チャー坊は、お兄ちゃん、お姉ちゃんと遊ぶのが大好きです。
お友達と遊んでいる年上の子がいると走って行って、なんとか遊んでもらおうとします。
ボールで遊んでいる子がいると、飛んできたボールを拾ってあげたり、
自分のボールをパスしたりします。
お姉ちゃん達は、ボールを蹴り返してくれたり、加減してくれるけど、
お兄ちゃんは、対外、チャー坊のボールを持って逃げたり、全然違う方向に蹴ったりします。
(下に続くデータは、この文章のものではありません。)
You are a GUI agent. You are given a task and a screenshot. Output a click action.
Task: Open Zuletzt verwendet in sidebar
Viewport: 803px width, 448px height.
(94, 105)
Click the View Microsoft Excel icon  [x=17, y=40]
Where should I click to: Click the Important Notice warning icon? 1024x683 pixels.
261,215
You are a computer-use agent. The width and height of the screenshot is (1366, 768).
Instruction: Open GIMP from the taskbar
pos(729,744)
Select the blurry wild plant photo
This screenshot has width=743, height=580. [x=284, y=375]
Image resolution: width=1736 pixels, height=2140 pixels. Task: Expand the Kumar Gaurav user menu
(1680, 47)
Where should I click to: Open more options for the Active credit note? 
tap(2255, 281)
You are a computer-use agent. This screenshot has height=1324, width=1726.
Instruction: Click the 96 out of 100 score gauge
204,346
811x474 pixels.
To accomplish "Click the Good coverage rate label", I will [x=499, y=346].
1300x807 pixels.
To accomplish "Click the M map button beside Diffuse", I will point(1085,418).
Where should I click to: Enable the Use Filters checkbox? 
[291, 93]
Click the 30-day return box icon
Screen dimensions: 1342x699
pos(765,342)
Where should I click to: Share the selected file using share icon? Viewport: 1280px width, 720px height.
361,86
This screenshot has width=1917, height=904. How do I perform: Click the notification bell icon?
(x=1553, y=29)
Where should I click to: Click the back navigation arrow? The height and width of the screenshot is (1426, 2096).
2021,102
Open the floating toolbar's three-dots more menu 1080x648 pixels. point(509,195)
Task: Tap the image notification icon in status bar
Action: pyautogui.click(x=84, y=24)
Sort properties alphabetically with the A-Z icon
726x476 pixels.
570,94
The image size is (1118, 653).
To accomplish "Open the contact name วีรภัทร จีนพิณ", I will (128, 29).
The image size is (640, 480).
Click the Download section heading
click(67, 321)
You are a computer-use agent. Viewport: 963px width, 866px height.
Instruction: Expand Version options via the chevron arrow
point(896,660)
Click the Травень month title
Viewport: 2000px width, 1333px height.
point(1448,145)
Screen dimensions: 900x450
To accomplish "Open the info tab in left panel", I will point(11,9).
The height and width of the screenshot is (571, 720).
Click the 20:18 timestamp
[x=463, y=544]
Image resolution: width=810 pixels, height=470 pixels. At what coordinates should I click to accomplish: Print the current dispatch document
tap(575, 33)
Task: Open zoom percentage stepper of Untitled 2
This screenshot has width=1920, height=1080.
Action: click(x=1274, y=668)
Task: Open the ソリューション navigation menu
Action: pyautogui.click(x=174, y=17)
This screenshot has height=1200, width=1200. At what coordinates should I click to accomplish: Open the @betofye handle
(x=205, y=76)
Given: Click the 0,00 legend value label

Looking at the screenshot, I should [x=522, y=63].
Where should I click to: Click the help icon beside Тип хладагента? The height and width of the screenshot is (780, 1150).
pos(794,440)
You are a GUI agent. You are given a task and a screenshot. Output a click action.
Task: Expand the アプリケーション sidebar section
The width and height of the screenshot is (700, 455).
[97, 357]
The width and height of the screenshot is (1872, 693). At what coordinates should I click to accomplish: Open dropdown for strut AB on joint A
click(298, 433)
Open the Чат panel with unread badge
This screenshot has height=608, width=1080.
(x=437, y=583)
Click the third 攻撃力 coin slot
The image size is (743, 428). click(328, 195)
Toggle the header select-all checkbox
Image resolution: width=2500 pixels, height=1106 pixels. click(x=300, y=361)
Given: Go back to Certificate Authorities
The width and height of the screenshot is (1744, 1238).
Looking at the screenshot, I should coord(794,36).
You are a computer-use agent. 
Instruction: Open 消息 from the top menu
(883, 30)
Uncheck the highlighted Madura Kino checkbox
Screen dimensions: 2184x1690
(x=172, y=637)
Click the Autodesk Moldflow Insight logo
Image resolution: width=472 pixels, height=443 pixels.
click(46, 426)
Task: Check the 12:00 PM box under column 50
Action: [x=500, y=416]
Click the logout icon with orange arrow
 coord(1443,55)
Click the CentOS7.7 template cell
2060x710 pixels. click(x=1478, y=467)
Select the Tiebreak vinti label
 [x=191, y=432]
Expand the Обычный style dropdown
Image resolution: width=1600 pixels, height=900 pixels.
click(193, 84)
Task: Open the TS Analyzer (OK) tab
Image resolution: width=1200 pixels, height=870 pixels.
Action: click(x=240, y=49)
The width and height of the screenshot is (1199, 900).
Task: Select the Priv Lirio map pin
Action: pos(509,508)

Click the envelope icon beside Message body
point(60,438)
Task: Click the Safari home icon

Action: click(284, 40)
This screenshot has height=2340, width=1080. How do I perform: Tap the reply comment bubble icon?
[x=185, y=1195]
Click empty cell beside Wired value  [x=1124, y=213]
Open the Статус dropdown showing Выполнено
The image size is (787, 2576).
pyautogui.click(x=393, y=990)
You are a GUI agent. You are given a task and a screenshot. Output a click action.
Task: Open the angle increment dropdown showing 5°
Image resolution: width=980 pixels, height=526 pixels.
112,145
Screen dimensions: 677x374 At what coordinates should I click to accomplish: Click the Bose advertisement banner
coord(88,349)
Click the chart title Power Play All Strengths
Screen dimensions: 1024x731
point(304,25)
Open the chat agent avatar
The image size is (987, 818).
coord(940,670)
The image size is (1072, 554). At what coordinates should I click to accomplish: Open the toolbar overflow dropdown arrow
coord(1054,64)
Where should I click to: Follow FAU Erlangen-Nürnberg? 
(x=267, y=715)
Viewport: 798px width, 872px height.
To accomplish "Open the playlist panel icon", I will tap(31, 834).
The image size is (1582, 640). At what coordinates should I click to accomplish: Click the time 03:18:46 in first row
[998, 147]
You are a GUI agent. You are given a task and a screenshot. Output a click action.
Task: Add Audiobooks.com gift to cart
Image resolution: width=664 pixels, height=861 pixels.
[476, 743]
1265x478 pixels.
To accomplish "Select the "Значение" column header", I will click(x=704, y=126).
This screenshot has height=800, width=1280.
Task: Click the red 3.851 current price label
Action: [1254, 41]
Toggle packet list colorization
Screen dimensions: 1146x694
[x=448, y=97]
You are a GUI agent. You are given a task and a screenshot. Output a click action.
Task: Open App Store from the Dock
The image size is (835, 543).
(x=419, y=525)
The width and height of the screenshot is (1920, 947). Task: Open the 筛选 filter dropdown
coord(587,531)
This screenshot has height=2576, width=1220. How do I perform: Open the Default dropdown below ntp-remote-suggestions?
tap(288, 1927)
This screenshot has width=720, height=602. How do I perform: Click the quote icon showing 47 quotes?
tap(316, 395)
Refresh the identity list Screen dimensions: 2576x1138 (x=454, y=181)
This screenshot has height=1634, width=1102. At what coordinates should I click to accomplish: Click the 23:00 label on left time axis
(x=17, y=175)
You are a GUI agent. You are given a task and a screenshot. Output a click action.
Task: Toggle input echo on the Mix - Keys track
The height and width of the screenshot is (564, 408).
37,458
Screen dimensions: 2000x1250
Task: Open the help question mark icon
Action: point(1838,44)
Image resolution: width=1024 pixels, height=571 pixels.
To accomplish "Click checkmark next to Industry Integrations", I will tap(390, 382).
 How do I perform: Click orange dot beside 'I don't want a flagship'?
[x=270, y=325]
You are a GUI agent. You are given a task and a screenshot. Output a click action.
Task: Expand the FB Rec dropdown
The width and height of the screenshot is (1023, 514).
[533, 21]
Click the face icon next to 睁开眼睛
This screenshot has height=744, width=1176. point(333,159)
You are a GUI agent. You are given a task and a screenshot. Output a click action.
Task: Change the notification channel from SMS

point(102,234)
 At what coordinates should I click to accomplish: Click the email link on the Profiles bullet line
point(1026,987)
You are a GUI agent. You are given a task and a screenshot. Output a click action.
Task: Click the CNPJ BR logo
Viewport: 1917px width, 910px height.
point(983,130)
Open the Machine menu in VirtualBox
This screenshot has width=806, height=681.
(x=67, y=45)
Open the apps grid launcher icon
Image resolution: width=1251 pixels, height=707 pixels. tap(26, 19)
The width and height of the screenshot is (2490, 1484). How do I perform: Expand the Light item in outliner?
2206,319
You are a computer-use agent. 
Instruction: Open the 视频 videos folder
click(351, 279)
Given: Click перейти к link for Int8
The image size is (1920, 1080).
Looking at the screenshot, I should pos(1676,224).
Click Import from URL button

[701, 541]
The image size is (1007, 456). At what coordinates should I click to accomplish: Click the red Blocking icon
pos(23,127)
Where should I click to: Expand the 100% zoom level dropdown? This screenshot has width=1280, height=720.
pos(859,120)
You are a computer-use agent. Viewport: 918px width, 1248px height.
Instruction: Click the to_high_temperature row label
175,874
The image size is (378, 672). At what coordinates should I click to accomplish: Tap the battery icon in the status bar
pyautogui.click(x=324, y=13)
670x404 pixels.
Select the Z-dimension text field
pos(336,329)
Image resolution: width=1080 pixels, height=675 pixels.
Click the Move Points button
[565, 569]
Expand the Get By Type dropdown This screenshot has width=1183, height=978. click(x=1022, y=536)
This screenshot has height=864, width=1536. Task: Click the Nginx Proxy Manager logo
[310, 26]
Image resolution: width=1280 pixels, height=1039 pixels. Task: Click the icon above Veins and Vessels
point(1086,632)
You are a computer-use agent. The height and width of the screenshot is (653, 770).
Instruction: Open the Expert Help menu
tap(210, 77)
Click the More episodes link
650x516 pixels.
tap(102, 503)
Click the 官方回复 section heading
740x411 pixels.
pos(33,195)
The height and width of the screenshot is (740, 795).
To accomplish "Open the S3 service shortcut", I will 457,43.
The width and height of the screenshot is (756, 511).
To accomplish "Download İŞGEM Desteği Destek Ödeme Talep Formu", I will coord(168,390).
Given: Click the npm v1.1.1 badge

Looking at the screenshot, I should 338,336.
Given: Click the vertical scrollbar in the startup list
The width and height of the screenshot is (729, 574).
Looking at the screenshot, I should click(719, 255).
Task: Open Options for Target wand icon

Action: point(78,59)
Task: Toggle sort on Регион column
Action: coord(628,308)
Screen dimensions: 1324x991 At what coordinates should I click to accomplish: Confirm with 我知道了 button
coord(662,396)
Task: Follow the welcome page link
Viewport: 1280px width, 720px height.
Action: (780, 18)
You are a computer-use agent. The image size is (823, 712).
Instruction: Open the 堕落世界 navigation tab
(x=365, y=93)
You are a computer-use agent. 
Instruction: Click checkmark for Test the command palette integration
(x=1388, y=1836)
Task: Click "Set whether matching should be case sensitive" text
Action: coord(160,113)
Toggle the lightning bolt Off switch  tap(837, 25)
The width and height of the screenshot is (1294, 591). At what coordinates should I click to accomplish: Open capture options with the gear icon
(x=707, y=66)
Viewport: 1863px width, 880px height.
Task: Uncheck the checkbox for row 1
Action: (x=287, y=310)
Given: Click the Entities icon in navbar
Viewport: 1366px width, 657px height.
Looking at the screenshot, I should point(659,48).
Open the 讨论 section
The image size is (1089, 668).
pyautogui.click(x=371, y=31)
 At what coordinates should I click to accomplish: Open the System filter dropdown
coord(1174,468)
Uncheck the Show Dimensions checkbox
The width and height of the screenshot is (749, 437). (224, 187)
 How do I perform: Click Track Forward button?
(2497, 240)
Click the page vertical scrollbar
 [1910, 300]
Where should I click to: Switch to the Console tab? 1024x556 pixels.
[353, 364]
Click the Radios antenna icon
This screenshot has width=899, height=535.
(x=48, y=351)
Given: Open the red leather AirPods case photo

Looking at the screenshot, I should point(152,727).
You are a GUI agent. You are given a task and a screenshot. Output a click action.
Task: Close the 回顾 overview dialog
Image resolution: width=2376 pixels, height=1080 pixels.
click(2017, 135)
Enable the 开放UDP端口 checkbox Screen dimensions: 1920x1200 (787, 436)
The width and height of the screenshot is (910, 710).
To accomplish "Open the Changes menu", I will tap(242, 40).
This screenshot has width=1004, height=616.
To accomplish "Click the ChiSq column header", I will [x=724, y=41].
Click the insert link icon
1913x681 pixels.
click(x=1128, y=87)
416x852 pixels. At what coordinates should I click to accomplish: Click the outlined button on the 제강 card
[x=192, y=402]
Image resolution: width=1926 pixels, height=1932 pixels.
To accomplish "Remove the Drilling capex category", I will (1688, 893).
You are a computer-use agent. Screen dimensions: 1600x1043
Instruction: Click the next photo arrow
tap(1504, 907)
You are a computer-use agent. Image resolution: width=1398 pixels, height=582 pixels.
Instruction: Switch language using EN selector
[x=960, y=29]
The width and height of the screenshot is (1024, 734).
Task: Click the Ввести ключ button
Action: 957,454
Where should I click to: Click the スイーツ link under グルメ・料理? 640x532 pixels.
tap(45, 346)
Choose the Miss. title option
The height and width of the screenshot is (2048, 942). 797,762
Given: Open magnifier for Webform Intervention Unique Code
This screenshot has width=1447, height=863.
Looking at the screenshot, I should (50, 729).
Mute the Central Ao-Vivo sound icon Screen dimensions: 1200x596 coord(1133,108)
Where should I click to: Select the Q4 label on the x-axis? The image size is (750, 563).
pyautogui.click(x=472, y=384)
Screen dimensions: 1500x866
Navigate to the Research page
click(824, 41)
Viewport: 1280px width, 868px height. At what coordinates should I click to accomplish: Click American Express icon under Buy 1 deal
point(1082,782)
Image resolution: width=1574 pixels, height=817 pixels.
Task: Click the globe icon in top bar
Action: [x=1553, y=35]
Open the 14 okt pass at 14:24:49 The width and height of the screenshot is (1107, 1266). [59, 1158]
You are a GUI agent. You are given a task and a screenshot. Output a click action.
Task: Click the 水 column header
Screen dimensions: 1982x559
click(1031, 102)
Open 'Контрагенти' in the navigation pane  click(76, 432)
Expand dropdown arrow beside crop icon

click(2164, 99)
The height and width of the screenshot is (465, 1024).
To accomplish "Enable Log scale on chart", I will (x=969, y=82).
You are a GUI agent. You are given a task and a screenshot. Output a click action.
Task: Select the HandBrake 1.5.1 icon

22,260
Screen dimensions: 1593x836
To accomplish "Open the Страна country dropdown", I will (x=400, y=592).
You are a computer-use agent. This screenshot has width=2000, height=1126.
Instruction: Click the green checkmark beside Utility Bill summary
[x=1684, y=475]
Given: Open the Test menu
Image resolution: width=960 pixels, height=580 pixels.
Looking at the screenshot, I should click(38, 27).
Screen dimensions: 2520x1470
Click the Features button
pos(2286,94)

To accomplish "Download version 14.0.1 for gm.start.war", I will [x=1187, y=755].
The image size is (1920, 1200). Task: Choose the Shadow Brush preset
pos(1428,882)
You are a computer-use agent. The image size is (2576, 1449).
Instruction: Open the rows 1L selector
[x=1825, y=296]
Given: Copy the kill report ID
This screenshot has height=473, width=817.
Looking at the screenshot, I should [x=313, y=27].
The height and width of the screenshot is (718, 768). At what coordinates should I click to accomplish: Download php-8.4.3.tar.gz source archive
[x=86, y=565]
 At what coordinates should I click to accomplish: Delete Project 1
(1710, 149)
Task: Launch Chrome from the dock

2歳のチャー坊ですら、パスをちゃんとしようとするのに、どうしてかな。。。と思います。
以前、五歳くらいの男の子が
「ボール蹴らして」
と云ってきたので、
「いいよ」
と、云ったら、思いっきり、蹴って、遠くに転がったボールをほったらかして、
どこかにいっちゃいました。
そのボールを一生懸命とりに行くチャー坊がかわいそうだったけど、親ばかなのかな。
もちろん、私は、チャー坊を見守ってるだけだったけど、内心「ムッ」とした。
しばらくして、その男の子がまた来て、
「ボール蹴らして」
と云うから
「いいよ。でもね、自分で蹴ったボールは、自分で取りに行ってね」
と云ったら、
「どーして?」
と聞かれた。答えようとしたら、もう蹴って、ボールを取りに走って行った。
いつか、ある人が云ってた。
お父さんとキャッチボールをする事の意味。
「知ってる?」
と聞かれて、答えられなかった私。
「男の子は、親父よりすごい玉を投げようとがんばるんだ。でも、どんな球を投げても、親父は取ってくれて、そして、自分が取りやすい球をいつも投げ返してくれる。ある時気付かされるんだ。【相手が取りやすい球を投げる】それがキャッチボールだということを。」
私が、この話を聞いたのは十数年前。
心にぐっときた。子供への教育、しつけの本質に気付いた気がした。
なにか特別な事が人より出来る人間より、
相手が取りやすい球を投げれる・・・
そんな思いやりと思慮のある人間にチャー坊になって欲しいな。